Problem to solve: Reproduce each of the following items word for word, without changing anything.

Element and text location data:
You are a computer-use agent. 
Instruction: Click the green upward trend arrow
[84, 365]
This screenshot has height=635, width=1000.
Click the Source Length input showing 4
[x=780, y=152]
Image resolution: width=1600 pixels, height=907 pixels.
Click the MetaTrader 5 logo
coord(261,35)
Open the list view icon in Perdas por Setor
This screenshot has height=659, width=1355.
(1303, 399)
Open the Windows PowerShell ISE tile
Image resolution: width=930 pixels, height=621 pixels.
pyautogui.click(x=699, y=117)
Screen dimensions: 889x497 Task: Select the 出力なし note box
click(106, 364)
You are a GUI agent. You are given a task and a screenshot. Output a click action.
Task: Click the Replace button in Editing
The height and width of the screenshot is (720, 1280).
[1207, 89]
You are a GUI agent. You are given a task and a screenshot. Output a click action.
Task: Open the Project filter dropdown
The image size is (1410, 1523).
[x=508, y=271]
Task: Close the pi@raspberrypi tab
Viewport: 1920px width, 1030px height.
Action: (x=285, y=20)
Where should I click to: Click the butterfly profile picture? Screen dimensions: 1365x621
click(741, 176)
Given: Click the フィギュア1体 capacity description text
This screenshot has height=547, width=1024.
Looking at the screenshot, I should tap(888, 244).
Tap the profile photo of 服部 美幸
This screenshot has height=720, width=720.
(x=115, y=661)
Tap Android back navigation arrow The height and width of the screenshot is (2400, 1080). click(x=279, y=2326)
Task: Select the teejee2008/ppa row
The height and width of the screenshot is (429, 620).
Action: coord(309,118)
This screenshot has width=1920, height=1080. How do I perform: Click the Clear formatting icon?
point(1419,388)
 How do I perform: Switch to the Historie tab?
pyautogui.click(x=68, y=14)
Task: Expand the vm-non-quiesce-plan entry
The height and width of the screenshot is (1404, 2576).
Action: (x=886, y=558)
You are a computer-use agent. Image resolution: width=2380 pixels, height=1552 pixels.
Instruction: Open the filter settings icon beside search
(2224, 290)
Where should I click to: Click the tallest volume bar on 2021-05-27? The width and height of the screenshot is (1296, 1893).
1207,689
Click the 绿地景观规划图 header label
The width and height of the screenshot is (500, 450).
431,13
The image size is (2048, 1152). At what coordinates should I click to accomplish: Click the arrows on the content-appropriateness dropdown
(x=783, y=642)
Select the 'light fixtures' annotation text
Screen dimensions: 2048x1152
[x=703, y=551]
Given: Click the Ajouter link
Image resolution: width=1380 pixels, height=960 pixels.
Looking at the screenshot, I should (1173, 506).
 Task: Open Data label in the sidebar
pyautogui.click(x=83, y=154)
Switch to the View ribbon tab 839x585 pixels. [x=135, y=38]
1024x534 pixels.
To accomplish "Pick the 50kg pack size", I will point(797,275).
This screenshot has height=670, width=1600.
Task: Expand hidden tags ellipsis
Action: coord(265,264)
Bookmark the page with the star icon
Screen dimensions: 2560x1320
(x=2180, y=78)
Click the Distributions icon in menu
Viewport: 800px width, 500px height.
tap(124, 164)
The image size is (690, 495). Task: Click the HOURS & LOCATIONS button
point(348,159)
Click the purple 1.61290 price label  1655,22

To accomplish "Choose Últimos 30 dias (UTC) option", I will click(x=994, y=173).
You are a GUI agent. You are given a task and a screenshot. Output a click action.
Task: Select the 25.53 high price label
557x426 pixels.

The output:
You are a computer-use agent. 
Instruction: Click the green upward trend arrow
[84, 365]
This screenshot has height=635, width=1000.
Click the Source Length input showing 4
[x=780, y=152]
Image resolution: width=1600 pixels, height=907 pixels.
Click the MetaTrader 5 logo
coord(261,35)
Open the list view icon in Perdas por Setor
This screenshot has height=659, width=1355.
(1303, 399)
Open the Windows PowerShell ISE tile
Image resolution: width=930 pixels, height=621 pixels.
pyautogui.click(x=699, y=117)
Screen dimensions: 889x497 Task: Select the 出力なし note box
click(106, 364)
You are a GUI agent. You are given a task and a screenshot. Output a click action.
Task: Click the Replace button in Editing
The height and width of the screenshot is (720, 1280).
[1207, 89]
You are a GUI agent. You are given a task and a screenshot. Output a click action.
Task: Open the Project filter dropdown
The image size is (1410, 1523).
[x=508, y=271]
Task: Close the pi@raspberrypi tab
Viewport: 1920px width, 1030px height.
Action: (x=285, y=20)
Where should I click to: Click the butterfly profile picture? Screen dimensions: 1365x621
click(741, 176)
Given: Click the フィギュア1体 capacity description text
This screenshot has height=547, width=1024.
Looking at the screenshot, I should tap(888, 244).
Tap the profile photo of 服部 美幸
This screenshot has height=720, width=720.
(x=115, y=661)
Tap Android back navigation arrow The height and width of the screenshot is (2400, 1080). click(x=279, y=2326)
Task: Select the teejee2008/ppa row
The height and width of the screenshot is (429, 620).
Action: coord(309,118)
This screenshot has width=1920, height=1080. How do I perform: Click the Clear formatting icon?
point(1419,388)
 How do I perform: Switch to the Historie tab?
pyautogui.click(x=68, y=14)
Task: Expand the vm-non-quiesce-plan entry
The height and width of the screenshot is (1404, 2576).
Action: (x=886, y=558)
You are a computer-use agent. Image resolution: width=2380 pixels, height=1552 pixels.
Instruction: Open the filter settings icon beside search
(2224, 290)
Where should I click to: Click the tallest volume bar on 2021-05-27? The width and height of the screenshot is (1296, 1893).
1207,689
Click the 绿地景观规划图 header label
The width and height of the screenshot is (500, 450).
431,13
The image size is (2048, 1152). At what coordinates should I click to accomplish: Click the arrows on the content-appropriateness dropdown
(x=783, y=642)
Select the 'light fixtures' annotation text
Screen dimensions: 2048x1152
[x=703, y=551]
Given: Click the Ajouter link
Image resolution: width=1380 pixels, height=960 pixels.
Looking at the screenshot, I should (1173, 506).
 Task: Open Data label in the sidebar
pyautogui.click(x=83, y=154)
Switch to the View ribbon tab 839x585 pixels. [x=135, y=38]
1024x534 pixels.
To accomplish "Pick the 50kg pack size", I will point(797,275).
This screenshot has height=670, width=1600.
Task: Expand hidden tags ellipsis
Action: coord(265,264)
Bookmark the page with the star icon
Screen dimensions: 2560x1320
(x=2180, y=78)
Click the Distributions icon in menu
Viewport: 800px width, 500px height.
tap(124, 164)
The image size is (690, 495). Task: Click the HOURS & LOCATIONS button
point(348,159)
Click the purple 1.61290 price label  1655,22

To accomplish "Choose Últimos 30 dias (UTC) option", I will click(x=994, y=173).
You are a GUI agent. You are given a task and a screenshot. Output a click action.
Task: Select the 25.53 high price label
557x426 pixels.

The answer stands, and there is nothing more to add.